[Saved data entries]
--*--

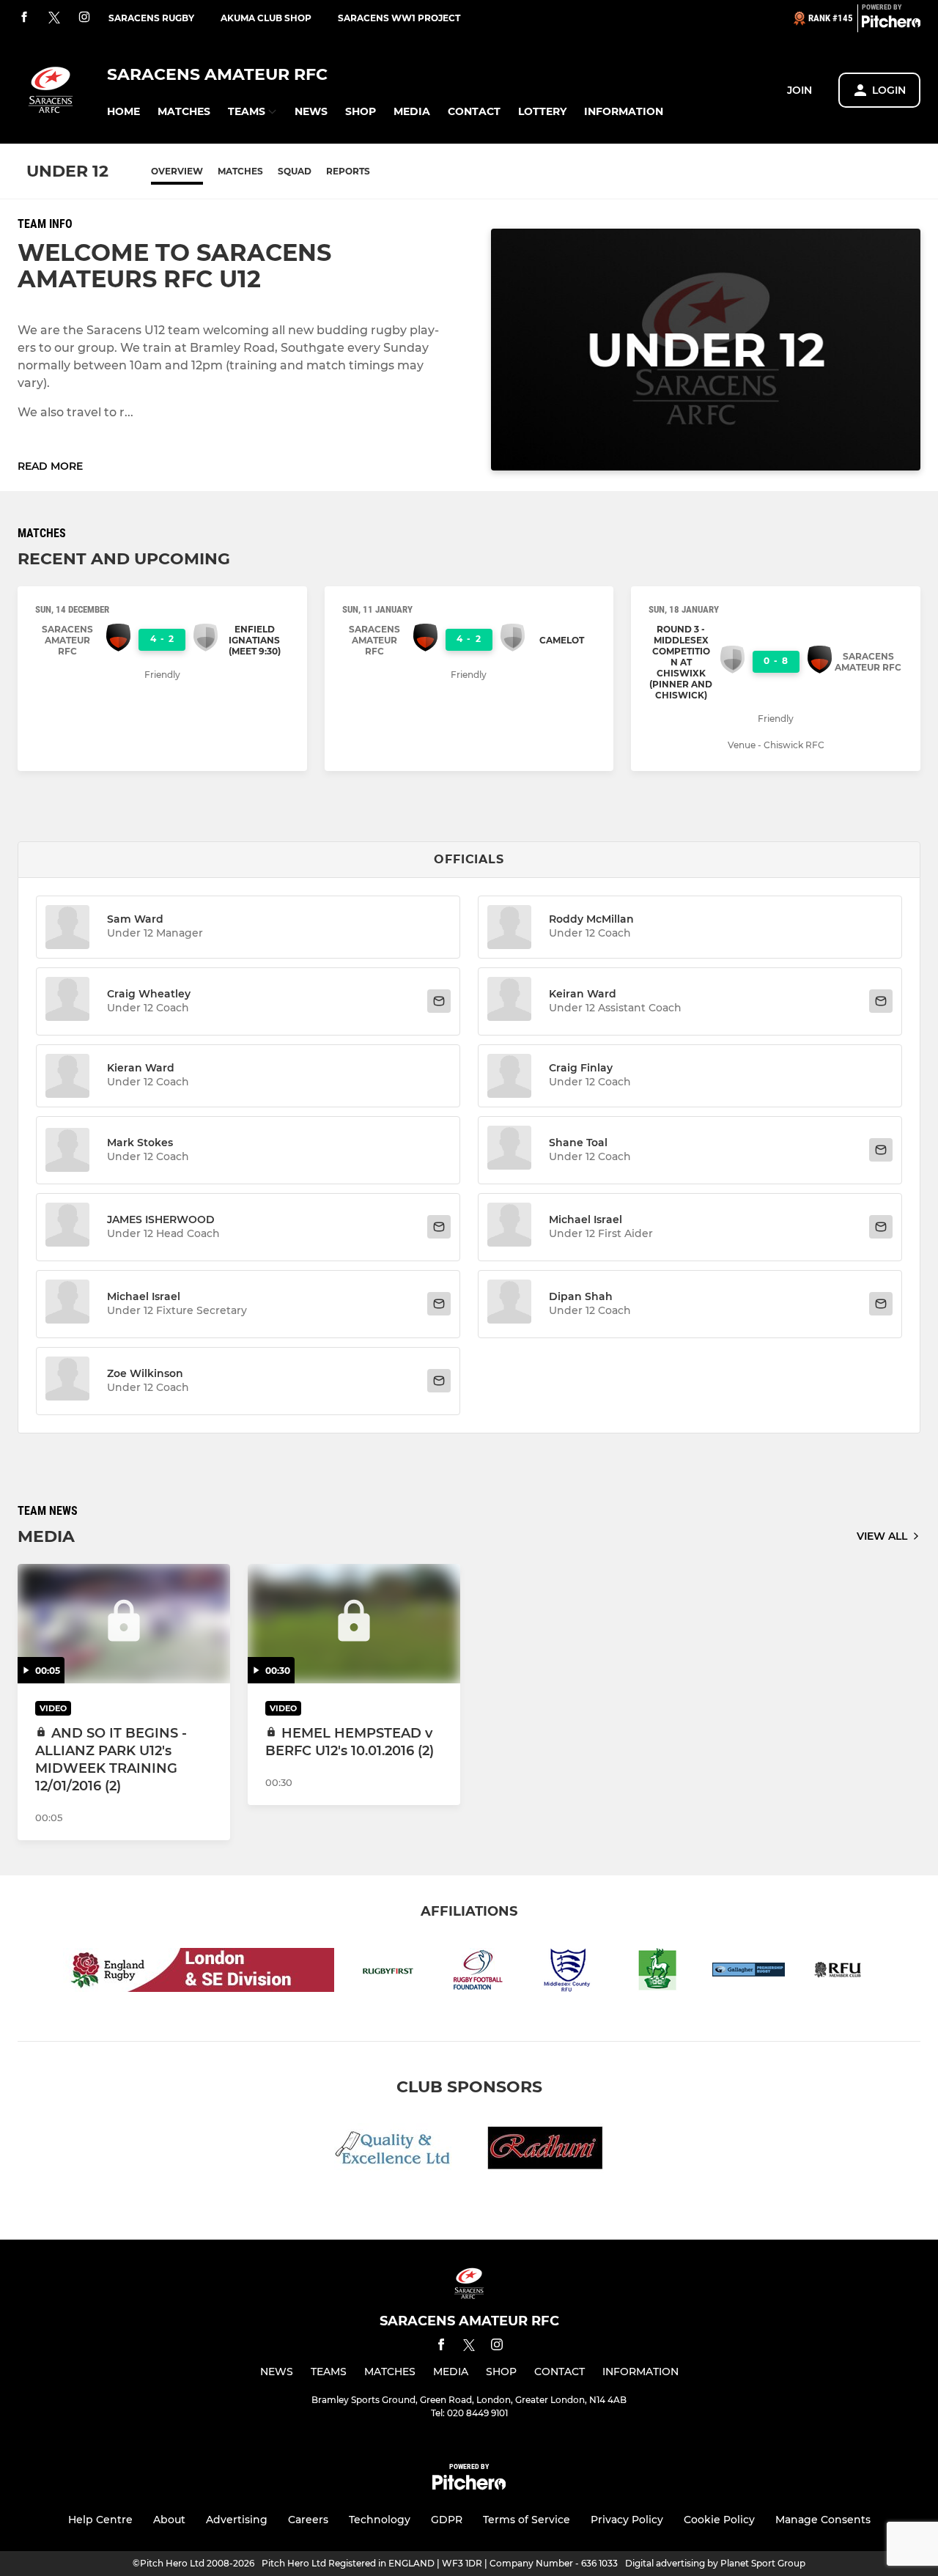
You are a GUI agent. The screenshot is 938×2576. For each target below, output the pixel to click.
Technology (379, 2519)
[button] (123, 111)
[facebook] (24, 18)
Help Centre (100, 2519)
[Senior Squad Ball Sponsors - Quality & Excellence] (392, 2150)
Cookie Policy (719, 2519)
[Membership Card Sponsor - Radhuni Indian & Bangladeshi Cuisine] (545, 2150)
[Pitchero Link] (891, 24)
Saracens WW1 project (399, 17)
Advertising (236, 2519)
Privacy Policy (627, 2519)
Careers (308, 2519)
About (169, 2519)
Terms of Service (526, 2519)
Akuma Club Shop (266, 17)
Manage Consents (823, 2519)
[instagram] (84, 18)
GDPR (446, 2519)
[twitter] (54, 18)
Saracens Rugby (151, 17)
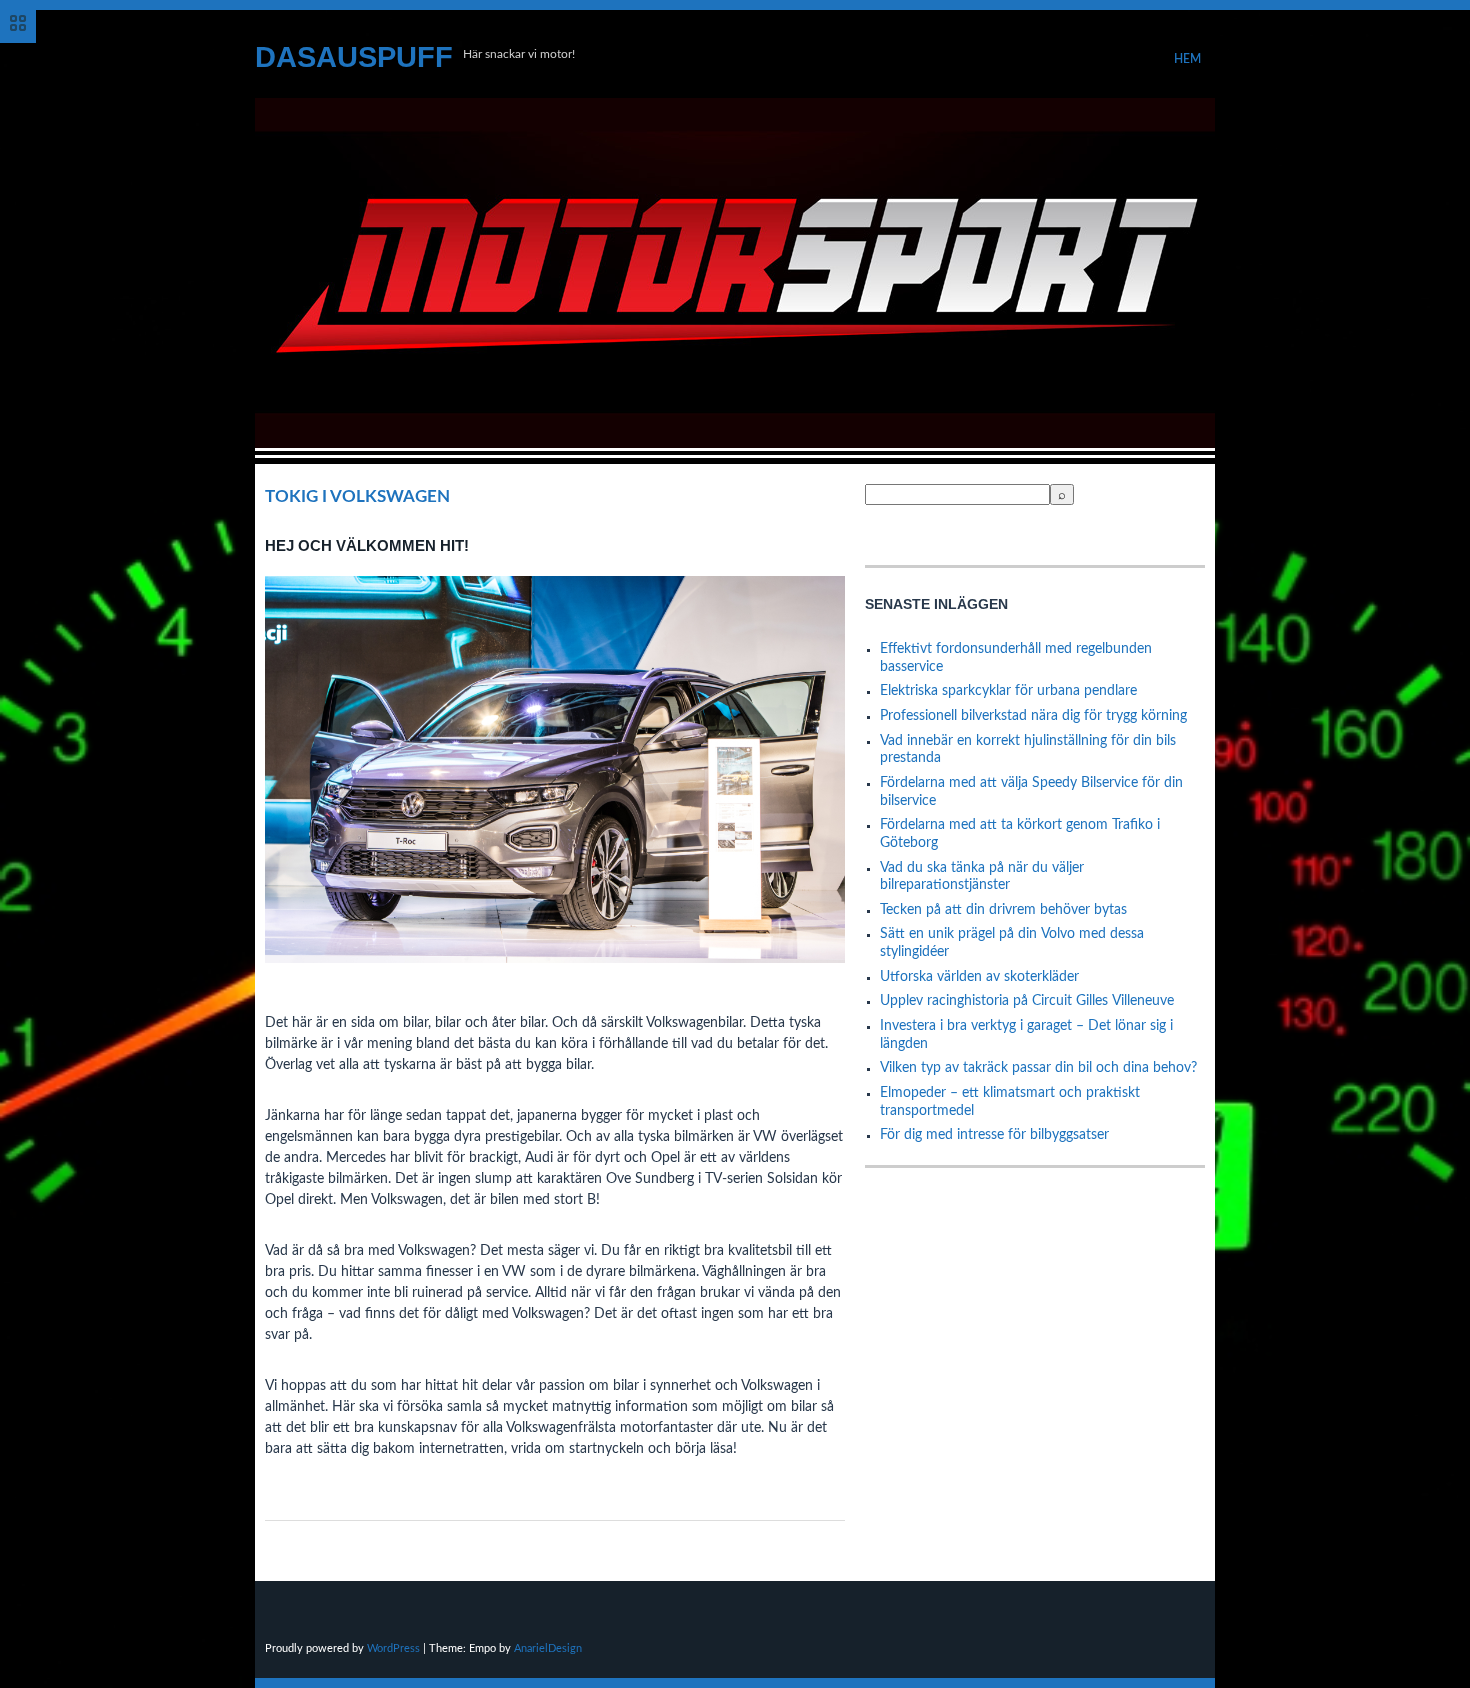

--*--

Show a copy of each line from the data that includes the word "Saracens".

## Answer to the exercise:
Saracens WW1 project (399, 17)
Saracens Rugby (151, 17)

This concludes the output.